(REQUIRED TASK):
Please revise the material below, replacing every "Where should I click to" with "Where do I click to" and keeping everything else unchanged.

Entries for locating words and elements:

'''

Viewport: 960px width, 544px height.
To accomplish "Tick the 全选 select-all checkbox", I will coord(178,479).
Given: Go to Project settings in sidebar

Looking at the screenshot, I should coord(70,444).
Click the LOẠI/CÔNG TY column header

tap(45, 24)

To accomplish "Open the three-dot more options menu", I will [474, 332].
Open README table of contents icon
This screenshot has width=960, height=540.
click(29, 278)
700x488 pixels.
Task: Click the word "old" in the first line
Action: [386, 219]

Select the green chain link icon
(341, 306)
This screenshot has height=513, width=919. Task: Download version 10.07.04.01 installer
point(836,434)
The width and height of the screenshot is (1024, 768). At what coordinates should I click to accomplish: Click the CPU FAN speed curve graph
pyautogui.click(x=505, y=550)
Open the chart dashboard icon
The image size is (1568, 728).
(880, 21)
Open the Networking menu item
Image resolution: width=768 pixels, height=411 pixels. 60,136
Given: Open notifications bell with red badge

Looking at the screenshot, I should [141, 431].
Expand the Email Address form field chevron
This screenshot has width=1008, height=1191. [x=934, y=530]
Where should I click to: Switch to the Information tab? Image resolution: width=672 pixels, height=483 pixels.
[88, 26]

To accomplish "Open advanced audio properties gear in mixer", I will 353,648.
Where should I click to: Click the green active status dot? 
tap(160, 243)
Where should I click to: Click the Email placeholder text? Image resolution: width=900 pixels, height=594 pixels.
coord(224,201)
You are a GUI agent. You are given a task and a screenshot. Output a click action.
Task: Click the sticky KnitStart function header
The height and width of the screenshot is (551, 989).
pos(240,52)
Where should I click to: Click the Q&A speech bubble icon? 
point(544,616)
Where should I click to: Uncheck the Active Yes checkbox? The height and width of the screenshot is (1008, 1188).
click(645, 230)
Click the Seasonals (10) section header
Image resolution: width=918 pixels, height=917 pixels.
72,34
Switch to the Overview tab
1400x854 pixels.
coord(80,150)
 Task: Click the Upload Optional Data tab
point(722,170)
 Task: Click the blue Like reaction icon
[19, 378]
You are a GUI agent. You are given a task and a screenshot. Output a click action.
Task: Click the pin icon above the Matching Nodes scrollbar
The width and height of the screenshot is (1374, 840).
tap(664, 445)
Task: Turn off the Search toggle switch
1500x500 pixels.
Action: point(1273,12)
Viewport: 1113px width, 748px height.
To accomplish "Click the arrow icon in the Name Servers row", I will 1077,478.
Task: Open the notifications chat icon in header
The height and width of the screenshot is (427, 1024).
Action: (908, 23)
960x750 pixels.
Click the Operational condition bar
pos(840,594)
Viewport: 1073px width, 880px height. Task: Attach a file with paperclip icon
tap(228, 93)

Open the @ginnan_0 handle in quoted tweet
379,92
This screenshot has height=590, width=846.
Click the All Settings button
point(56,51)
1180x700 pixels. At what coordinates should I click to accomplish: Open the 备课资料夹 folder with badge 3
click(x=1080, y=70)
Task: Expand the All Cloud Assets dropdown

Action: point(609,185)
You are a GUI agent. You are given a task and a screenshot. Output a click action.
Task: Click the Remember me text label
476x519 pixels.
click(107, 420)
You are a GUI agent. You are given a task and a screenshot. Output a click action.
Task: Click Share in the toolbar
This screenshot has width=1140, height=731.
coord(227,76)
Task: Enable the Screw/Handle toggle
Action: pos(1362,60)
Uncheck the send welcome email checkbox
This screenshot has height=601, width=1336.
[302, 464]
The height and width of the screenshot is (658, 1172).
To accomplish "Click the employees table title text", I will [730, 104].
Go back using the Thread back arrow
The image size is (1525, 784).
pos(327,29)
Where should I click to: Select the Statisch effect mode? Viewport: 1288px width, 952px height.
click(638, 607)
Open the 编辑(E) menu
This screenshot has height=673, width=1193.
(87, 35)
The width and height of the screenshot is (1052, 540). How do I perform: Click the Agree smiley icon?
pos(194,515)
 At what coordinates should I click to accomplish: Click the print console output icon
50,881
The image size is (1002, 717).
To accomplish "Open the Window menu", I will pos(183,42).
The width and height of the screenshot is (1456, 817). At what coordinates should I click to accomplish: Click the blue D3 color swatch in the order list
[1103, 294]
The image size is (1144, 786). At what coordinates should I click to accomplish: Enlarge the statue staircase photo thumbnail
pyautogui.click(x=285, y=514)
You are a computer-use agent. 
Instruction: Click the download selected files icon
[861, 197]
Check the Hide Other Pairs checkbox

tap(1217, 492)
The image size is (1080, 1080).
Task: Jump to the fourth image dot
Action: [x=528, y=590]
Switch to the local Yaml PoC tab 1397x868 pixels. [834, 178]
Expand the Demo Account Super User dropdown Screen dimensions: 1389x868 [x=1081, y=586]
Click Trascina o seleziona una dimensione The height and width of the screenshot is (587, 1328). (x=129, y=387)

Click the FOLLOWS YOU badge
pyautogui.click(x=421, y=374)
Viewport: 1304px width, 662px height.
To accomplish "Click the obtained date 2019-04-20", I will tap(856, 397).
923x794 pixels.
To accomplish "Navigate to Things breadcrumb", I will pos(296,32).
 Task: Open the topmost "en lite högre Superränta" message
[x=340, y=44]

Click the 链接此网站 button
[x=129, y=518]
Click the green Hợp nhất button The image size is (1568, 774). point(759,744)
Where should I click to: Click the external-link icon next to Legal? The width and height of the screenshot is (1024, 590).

'''

(FINISHED EXERCISE):
Viewport: 960px width, 544px height.
To accomplish "Tick the 全选 select-all checkbox", I will coord(178,479).
Given: Go to Project settings in sidebar

Looking at the screenshot, I should coord(70,444).
Click the LOẠI/CÔNG TY column header

tap(45, 24)

To accomplish "Open the three-dot more options menu", I will [474, 332].
Open README table of contents icon
This screenshot has width=960, height=540.
click(29, 278)
700x488 pixels.
Task: Click the word "old" in the first line
Action: [386, 219]

Select the green chain link icon
(341, 306)
This screenshot has height=513, width=919. Task: Download version 10.07.04.01 installer
point(836,434)
The width and height of the screenshot is (1024, 768). At what coordinates should I click to accomplish: Click the CPU FAN speed curve graph
pyautogui.click(x=505, y=550)
Open the chart dashboard icon
The image size is (1568, 728).
(880, 21)
Open the Networking menu item
Image resolution: width=768 pixels, height=411 pixels. 60,136
Given: Open notifications bell with red badge

Looking at the screenshot, I should [141, 431].
Expand the Email Address form field chevron
This screenshot has width=1008, height=1191. [x=934, y=530]
Where do I click to: Switch to the Information tab? Image resolution: width=672 pixels, height=483 pixels.
[88, 26]

To accomplish "Open advanced audio properties gear in mixer", I will 353,648.
Where do I click to: Click the green active status dot? 
tap(160, 243)
Where do I click to: Click the Email placeholder text? Image resolution: width=900 pixels, height=594 pixels.
coord(224,201)
You are a GUI agent. You are given a task and a screenshot. Output a click action.
Task: Click the sticky KnitStart function header
The height and width of the screenshot is (551, 989).
pos(240,52)
Where do I click to: Click the Q&A speech bubble icon? 
point(544,616)
Where do I click to: Uncheck the Active Yes checkbox? The height and width of the screenshot is (1008, 1188).
click(645, 230)
Click the Seasonals (10) section header
Image resolution: width=918 pixels, height=917 pixels.
72,34
Switch to the Overview tab
1400x854 pixels.
coord(80,150)
 Task: Click the Upload Optional Data tab
point(722,170)
 Task: Click the blue Like reaction icon
[19, 378]
You are a GUI agent. You are given a task and a screenshot. Output a click action.
Task: Click the pin icon above the Matching Nodes scrollbar
The width and height of the screenshot is (1374, 840).
tap(664, 445)
Task: Turn off the Search toggle switch
1500x500 pixels.
Action: point(1273,12)
Viewport: 1113px width, 748px height.
To accomplish "Click the arrow icon in the Name Servers row", I will 1077,478.
Task: Open the notifications chat icon in header
The height and width of the screenshot is (427, 1024).
Action: (908, 23)
960x750 pixels.
Click the Operational condition bar
pos(840,594)
Viewport: 1073px width, 880px height. Task: Attach a file with paperclip icon
tap(228, 93)

Open the @ginnan_0 handle in quoted tweet
379,92
This screenshot has height=590, width=846.
Click the All Settings button
point(56,51)
1180x700 pixels. At what coordinates should I click to accomplish: Open the 备课资料夹 folder with badge 3
click(x=1080, y=70)
Task: Expand the All Cloud Assets dropdown

Action: point(609,185)
You are a GUI agent. You are given a task and a screenshot. Output a click action.
Task: Click the Remember me text label
476x519 pixels.
click(107, 420)
You are a GUI agent. You are given a task and a screenshot. Output a click action.
Task: Click Share in the toolbar
This screenshot has width=1140, height=731.
coord(227,76)
Task: Enable the Screw/Handle toggle
Action: pos(1362,60)
Uncheck the send welcome email checkbox
This screenshot has height=601, width=1336.
[302, 464]
The height and width of the screenshot is (658, 1172).
To accomplish "Click the employees table title text", I will [730, 104].
Go back using the Thread back arrow
The image size is (1525, 784).
pos(327,29)
Where do I click to: Select the Statisch effect mode? Viewport: 1288px width, 952px height.
click(638, 607)
Open the 编辑(E) menu
This screenshot has height=673, width=1193.
(87, 35)
The width and height of the screenshot is (1052, 540). How do I perform: Click the Agree smiley icon?
pos(194,515)
 At what coordinates should I click to accomplish: Click the print console output icon
50,881
The image size is (1002, 717).
To accomplish "Open the Window menu", I will pos(183,42).
The width and height of the screenshot is (1456, 817). At what coordinates should I click to accomplish: Click the blue D3 color swatch in the order list
[1103, 294]
The image size is (1144, 786). At what coordinates should I click to accomplish: Enlarge the statue staircase photo thumbnail
pyautogui.click(x=285, y=514)
You are a computer-use agent. 
Instruction: Click the download selected files icon
[861, 197]
Check the Hide Other Pairs checkbox

tap(1217, 492)
The image size is (1080, 1080).
Task: Jump to the fourth image dot
Action: [x=528, y=590]
Switch to the local Yaml PoC tab 1397x868 pixels. [834, 178]
Expand the Demo Account Super User dropdown Screen dimensions: 1389x868 [x=1081, y=586]
Click Trascina o seleziona una dimensione The height and width of the screenshot is (587, 1328). (x=129, y=387)

Click the FOLLOWS YOU badge
pyautogui.click(x=421, y=374)
Viewport: 1304px width, 662px height.
To accomplish "Click the obtained date 2019-04-20", I will tap(856, 397).
923x794 pixels.
To accomplish "Navigate to Things breadcrumb", I will pos(296,32).
 Task: Open the topmost "en lite högre Superränta" message
[x=340, y=44]

Click the 链接此网站 button
[x=129, y=518]
Click the green Hợp nhất button The image size is (1568, 774). point(759,744)
Where do I click to: Click the external-link icon next to Legal? The width and height of the screenshot is (1024, 590).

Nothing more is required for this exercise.